So, I had set myself a deadline to cancel this appointment by April 1st, which - in my mind - was as long as acceptable to drag my feet. Today was my deadline. I'm all about the deadlines.

To prepare, I mentally pumped myself up to make the phone call (I will not cry, I will not cry, I will not cry), shut my office door, and dialed the number. Only to be told that it had already been cancelled by somebody else, but there was no note as to who did it.

How cruel is that? Do they not know that I've been agonizing over phoning to cancel it? Do they not know how many times I've thought about it, only to tell myself it's okay and I can call later? Do they not know that the afternoon of April 28th is already booked off work, and written in PEN in my organizer? Is this some sort of April Fool's joke?

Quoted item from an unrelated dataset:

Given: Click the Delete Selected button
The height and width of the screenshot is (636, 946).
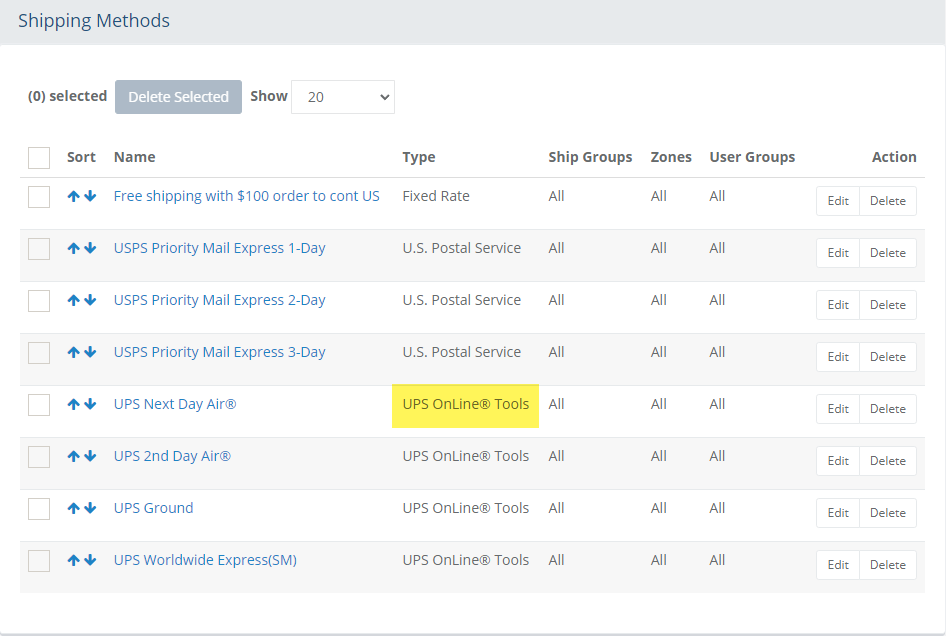Looking at the screenshot, I should coord(179,97).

Now I'm thinking I might take the afternoon of the 28th off anyways, and go treat myself to a pedicure or something. But that almost seems shallow, or superficial, or something. I mean, I was supposed to be meeting our baby for the first time that afternoon. I was going to get little pictures to bring home and put on the fridge, and share those pictures with family and friends. And instead I'm thinking about getting my heels pumiced?

Maybe I'll just go home and sleep instead. Bleugh.

1 comment:

  1. I say go for the mani/pedi. You deserve it. It is not shallow. You will need a pick me up that day I am sure. Plan ahead for something special to do that day. Pamper yourself!